Earlier this year, I started putting the date on the board at the beginning of each day but not including the correct year. Initially, I was just choosing any random year of historical significance - 1666, 1492, 0, stuff like that. Once I ran out of years that I knew everybody would know, I started looking online to see what had actually happened on the day's date in history.
I generally choose to use the History Channel's This Day in History site which offers up a nice selection under each of the headings of American revolution, automotive, Civil War, Cold War, crime, disaster, general interest, Hollywood, literary, music, Old West, presidential, sports, Vietnam War, WWI, and WWII. Sometimes, though, nothing on the History Channel site catches my interest, and I wander onward to the NY Times's, InfoPlease, History.net, or (as a last resort) On This Day.com. The most comprehensive list actually comes from the Today in History app (from Down Shift Interactive) on the iPad, but the History Channel offers the most details behind each of the events, so I like it best and use it the most.
Today the History Channel offered up a surfeit of riches of historical options in the neat but not hugely famous range. On December 6, 1884, the Washington Monument's aluminum capstone was placed, finalizing a project that had taken almost fifty years to move from design to completion.
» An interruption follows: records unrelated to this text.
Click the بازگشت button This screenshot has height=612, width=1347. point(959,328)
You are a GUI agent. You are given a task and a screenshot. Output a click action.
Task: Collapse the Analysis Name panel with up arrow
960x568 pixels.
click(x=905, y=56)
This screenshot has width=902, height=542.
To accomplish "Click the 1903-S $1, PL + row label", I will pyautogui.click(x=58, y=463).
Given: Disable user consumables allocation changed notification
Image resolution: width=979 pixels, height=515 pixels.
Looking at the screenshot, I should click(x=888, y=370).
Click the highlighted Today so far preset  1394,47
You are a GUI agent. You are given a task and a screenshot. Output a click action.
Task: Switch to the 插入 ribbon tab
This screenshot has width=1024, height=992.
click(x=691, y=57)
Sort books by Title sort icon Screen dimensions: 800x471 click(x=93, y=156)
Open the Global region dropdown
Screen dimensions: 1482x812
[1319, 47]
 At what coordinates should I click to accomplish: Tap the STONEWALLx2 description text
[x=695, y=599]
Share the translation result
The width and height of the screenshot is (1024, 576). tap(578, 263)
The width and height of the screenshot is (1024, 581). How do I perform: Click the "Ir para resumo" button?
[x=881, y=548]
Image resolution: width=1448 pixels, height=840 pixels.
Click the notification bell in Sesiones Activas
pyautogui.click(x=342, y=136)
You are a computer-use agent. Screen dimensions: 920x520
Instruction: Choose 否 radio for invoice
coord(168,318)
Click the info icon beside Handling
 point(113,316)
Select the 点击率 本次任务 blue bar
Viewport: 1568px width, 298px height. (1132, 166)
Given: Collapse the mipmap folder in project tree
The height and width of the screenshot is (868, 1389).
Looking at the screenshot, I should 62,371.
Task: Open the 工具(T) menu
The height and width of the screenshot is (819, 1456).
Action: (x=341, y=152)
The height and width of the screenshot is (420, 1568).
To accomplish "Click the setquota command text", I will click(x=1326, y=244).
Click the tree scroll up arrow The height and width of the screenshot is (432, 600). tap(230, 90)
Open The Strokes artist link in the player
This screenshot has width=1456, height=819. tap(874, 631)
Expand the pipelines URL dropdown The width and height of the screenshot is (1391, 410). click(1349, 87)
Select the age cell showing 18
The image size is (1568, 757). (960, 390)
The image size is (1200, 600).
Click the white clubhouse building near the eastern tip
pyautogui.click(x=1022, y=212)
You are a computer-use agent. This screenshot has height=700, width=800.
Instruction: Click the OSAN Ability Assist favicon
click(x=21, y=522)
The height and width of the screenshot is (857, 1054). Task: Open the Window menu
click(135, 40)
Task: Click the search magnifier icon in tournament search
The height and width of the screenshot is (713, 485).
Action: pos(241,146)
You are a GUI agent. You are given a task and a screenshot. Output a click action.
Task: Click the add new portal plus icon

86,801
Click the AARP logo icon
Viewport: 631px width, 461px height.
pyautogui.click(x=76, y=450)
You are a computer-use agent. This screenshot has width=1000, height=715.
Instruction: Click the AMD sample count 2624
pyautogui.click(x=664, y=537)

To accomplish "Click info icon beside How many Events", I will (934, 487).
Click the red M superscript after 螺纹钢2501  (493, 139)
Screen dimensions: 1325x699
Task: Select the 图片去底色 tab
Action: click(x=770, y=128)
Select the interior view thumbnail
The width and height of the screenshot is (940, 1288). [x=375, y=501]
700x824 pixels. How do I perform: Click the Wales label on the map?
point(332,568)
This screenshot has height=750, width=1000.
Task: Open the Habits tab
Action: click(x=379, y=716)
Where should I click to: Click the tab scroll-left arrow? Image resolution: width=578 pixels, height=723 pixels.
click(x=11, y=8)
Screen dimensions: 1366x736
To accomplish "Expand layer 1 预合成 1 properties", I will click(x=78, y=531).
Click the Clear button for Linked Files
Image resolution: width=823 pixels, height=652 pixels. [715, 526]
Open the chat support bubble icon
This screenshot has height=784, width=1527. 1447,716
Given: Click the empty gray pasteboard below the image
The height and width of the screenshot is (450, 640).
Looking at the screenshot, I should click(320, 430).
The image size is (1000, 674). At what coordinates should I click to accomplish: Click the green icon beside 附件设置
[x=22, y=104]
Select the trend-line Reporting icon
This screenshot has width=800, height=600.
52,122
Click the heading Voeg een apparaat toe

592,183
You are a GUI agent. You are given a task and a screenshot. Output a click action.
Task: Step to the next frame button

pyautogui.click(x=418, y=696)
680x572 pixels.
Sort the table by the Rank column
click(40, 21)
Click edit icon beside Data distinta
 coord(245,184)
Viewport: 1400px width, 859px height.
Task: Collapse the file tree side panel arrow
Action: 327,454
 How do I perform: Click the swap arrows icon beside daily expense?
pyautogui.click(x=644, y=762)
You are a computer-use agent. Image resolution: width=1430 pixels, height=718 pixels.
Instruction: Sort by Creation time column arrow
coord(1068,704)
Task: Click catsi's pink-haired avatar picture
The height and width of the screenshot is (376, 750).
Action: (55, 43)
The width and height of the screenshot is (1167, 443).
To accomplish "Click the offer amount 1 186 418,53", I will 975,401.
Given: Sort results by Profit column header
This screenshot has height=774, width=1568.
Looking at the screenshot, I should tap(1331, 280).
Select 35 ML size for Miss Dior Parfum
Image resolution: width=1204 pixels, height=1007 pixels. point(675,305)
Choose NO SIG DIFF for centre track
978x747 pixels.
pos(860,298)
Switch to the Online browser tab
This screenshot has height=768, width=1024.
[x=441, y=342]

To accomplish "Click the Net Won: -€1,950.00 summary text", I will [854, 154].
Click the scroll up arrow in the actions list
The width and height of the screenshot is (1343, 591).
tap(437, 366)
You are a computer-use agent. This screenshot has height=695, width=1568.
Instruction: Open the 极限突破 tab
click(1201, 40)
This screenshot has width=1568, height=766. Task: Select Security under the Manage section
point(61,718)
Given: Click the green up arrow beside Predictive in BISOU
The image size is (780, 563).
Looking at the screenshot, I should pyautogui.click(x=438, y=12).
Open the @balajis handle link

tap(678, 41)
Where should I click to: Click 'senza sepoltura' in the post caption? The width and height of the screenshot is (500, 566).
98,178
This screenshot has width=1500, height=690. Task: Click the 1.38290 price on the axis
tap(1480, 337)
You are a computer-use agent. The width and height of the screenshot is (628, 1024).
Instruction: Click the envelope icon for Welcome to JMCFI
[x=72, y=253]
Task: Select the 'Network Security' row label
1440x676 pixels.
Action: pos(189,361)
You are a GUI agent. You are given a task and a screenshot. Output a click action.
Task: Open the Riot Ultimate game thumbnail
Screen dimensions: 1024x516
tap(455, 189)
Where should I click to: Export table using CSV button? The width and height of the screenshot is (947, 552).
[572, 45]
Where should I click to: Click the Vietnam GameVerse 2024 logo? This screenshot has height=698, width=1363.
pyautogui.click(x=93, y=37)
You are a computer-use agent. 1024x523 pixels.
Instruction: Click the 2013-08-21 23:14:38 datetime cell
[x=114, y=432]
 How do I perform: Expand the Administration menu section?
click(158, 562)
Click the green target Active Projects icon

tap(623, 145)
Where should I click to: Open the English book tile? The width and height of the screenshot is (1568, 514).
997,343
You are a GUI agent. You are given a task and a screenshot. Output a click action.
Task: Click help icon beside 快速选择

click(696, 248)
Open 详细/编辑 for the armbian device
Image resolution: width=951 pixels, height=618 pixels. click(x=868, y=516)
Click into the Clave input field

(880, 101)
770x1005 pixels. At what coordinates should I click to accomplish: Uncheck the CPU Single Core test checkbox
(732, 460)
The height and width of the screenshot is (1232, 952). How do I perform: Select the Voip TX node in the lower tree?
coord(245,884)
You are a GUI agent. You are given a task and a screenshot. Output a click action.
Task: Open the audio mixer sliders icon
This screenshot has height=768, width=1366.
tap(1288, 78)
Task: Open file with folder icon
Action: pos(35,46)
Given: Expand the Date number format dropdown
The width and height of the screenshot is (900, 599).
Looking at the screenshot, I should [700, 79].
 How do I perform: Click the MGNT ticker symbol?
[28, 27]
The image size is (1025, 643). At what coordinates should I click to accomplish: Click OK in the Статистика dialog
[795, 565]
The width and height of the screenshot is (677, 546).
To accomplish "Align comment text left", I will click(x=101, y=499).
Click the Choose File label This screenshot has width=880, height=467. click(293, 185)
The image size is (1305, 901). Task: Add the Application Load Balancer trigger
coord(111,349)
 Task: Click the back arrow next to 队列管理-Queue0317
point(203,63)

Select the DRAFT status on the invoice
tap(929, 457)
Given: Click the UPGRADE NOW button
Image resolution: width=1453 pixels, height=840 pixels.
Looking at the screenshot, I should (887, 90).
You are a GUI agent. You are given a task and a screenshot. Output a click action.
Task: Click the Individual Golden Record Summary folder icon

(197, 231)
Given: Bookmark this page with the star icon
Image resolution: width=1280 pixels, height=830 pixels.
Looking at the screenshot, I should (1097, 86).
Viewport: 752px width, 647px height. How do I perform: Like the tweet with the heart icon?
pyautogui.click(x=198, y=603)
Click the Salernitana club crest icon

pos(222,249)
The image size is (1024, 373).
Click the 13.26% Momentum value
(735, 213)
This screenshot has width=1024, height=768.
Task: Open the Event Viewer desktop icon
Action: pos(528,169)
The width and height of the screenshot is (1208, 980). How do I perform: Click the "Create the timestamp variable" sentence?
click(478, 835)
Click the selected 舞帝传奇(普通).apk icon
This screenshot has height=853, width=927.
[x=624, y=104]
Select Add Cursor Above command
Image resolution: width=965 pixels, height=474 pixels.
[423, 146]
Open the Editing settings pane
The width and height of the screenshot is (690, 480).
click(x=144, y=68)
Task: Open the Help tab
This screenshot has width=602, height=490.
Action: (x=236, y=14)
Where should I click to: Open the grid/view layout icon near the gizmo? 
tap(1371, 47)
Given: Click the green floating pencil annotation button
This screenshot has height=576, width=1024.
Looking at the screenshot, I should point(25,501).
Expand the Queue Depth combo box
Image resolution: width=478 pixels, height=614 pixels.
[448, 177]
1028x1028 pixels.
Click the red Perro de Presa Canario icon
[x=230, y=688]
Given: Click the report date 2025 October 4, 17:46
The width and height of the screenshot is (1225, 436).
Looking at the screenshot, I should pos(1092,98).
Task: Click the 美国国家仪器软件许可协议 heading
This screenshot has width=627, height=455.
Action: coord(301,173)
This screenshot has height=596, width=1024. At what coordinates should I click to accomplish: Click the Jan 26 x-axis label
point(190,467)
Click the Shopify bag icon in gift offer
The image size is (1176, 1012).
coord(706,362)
On December 6, 1969, the Rolling Stones killed the 1960s at Altamont.
But the coolest historical event of the day for me was the explosion of the Mont Blanc in Halifax harbor in 1917. Check this description from the History Channel's website:
At 9:05 a.m., in the harbor of Halifax in the Canadian province of Nova Scotia, the most devastating manmade explosion in the pre-atomic age occurs when the Mont Blanc, a French munitions ship, explodes 20 minutes after colliding with another vessel.
As World War I raged in Europe, the port city of Halifax bustled with ships carrying troops, relief supplies, and munitions across the Atlantic Ocean. On the morning of December 6, the Norwegian vessel Imo left its mooring in Halifax harbor for New York City. At the same time, the French freighter Mont Blanc, its cargo hold packed with highly explosive munitions--2,300 tons of picric acid, 200 tons of TNT, 35 tons of high-octane gasoline, and 10 tons of gun cotton--was forging through the harbor's narrows to join a military convoy that would escort it across the Atlantic.
At approximately 8:45 a.m., the two ships collided, setting the picric acid ablaze. The Mont Blanc was propelled toward the shore by its collision with the Imo, and the crew rapidly abandoned the ship, attempting without success to alert the harbor of the peril of the burning ship. Spectators gathered along the waterfront to witness the spectacle of the blazing ship, and minutes later it brushed by a harbor pier, setting it ablaze. The Halifax Fire Department responded quickly and was positioning its engine next to the nearest hydrant when the Mont Blanc exploded at 9:05 a.m. in a blinding white flash.
The massive explosion killed more than 1,800 people, injured another 9,000--including blinding 200--and destroyed almost the entire north end of the city of Halifax, including more than 1,600 homes. The resulting shock wave shattered windows 50 miles away, and the sound of the explosion could be heard hundreds of miles away.How awesome is that to read about?
I vaguelly remember reading about the explosion in a book that I had as a kid - something about the biggest disasters in history, gruesome book - but didn't know any of the details.
Chemistry & history - both very cool...
Feel free to read more over on the Wikipedia page or in a scholarly article trying to explore which explosion photos are real.
5 comments:
A certain IB History teacher has a really sweet "On this day in history" book that I am sure she'd show you.
I was totally gonna say the same thing as CrimsonMirage. That book is Ritzie's pride and joy.
Which book does she have? This, this, or this?
Hmm you know I am not sure it looked like any of those. I don't really remember the outside that well. You should ask her and report back.
I just remember it's a really old book, probably long out of print.